LE CLICHEMIURGE : Réquisitoire contre François R.



Evidemment, l’accusation ne montre pas de gaîté de cœur ces photos violant de façon manifeste l’intimité des plaignants, mais il nous semble essentiel d’en passer par là pour bien comprendre l’ampleur de l’embarras des victimes, et de la perversité de l’accusé.

Avec un air de professeur outré, l’avocat de la partie civile marche lentement devant les bancs des jurés ; il brandit des photos de femmes nues, photographiées chez elles à leur insu. Pour autant, les clichés sont loin d’avoir l’air volés ; la lumière est excellente, ainsi que le cadrage et la prise de vue. Aussi gênant que cela puisse paraître, on se prend même parfois à être déçu en apercevant le modèle original dans l’assistance. La salle est pleine : des femmes, majoritairement, mais aussi des hommes. Le procès se déroule bien à huis-clos, mais tous sont plaignants. Petit, mine grise et sans âme, l’accusé François R. semble beaucoup trop menu pour son box. Il n’a pas l’air de prendre la pleine mesure de ce qui lui arrive : tous ces gens autour de lui ont déposé une plainte collective à son encontre pour voyeurisme aggravé. On aurait bien voulu trouver d’autres chefs d’accusation, mais l’affaire est bien trop étrange pour qu’on puisse préjuger trop tôt des motivations de l’accusé. Paisiblement, un peu perdu, il répond avec calme aux questions qui lui sont posées.

- Si ces photos vous choquent, Madames et Messieurs les jurés, -et je n’en doute pas une seconde-, sachez que les autorités en ont trouvé ainsi pas loin de quatre cents. Et pourtant, malgré ces preuves accablantes, Monsieur R., vous persistez à vous défendre tout seul ?
- Oui, même si je ne vois malheureusement toujours pas de quoi je dois me défendre…
- Monsieur le Juge, cette situation n’est pas sérieuse !
- Poursuivez, Maître et tâchez de mettre la pédale douce sur les effets rhétoriques…
- Monsieur R., nous retrouvons chez vous pas loin de quatre cents photos pornographiques prises à l’insu des… dois-je dire « modèles » ?
- Je trouve le terme pornographique gravement insultant, ne serais-ce que pour les gens assis dans ce tribunal. Sensuel est le seul terme qui convienne à ces clichées.
- Ah oui ? et que diriez vous de sensuelles et totalement illégales !

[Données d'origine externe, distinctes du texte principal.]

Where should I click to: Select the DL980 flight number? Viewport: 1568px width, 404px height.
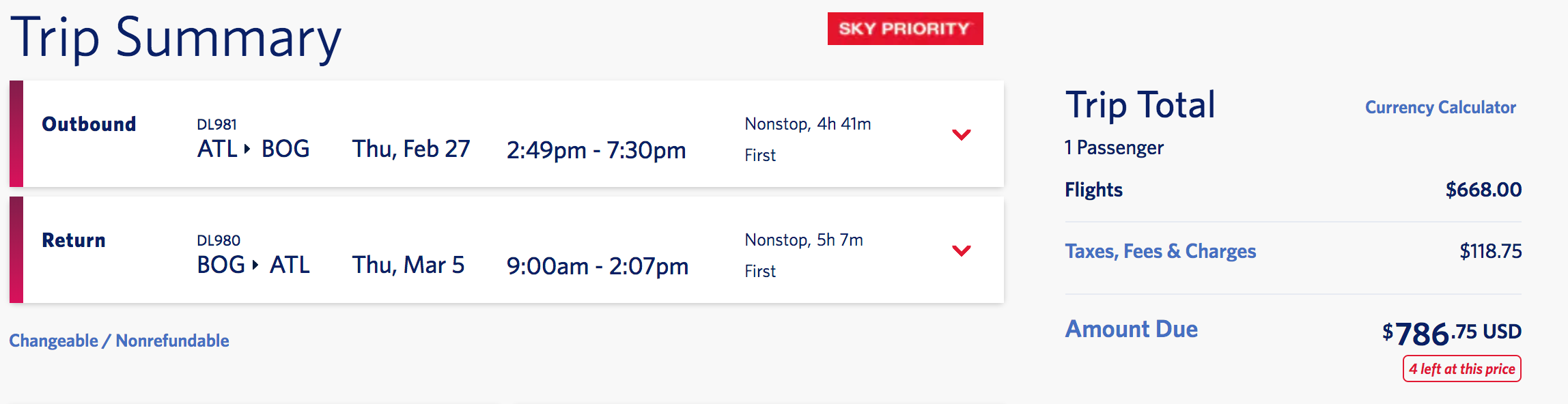tap(219, 240)
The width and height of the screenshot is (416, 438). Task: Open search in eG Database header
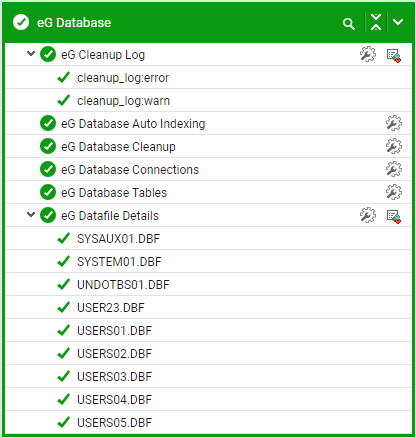tap(349, 24)
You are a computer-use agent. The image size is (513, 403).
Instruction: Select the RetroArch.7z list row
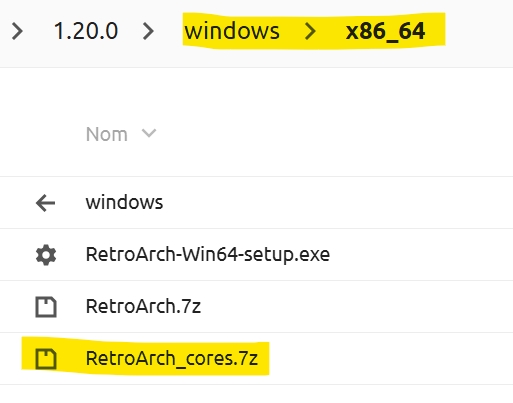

En effet, les poses sont toutes axées sur la nudité, en toute simplicité, voire en toute innocence ; ici une fille nue qui tente de résister à un chou à la crème devant son frigo ouvert, ici encore une femme en jeans, torse nu, qui hésite entre deux colliers, et là une jeune femme sortie de la sieste qui cherche sous le lit le chat qui l’a réveillée. Evidemment, la nudité n’est ni feinte, ni pudiquement camouflée ; la qualité exceptionnelle des photos rend aux sujets une texture incroyablement fine et précise. En toute honnêteté, les spectateurs impartiaux trouveraient ces clichés beaux bien avant de les trouver excitants. Evidemment, le spectre du voyeurisme, de la sexualité étrange et de la nudité saisie sans consentement donne à cette affaire une fièvre qui fait peu à peu fuir toute raison. Aujourd’hui, les jurés se prononceront ; les journalistes attendent la sentence massés contre les portes du Palais. Si la plupart d’entre eux attend la tête du présumé coupable comme une règlement de compte éthique, certains attendent avec impatience des réponses aux nombreuses zones d’ombre qui teintent cette affaire d’une aura mystérieuse. Pourtant, François R. n’a jamais fait de mystère de rien. Il a expliqué ce qu’on lui a demandé sans en faire de trop. Si on lui pose les bonnes questions, il n’a aucune raison de ne pas en donner les réponses, même si personne n’est prêt à les entendre.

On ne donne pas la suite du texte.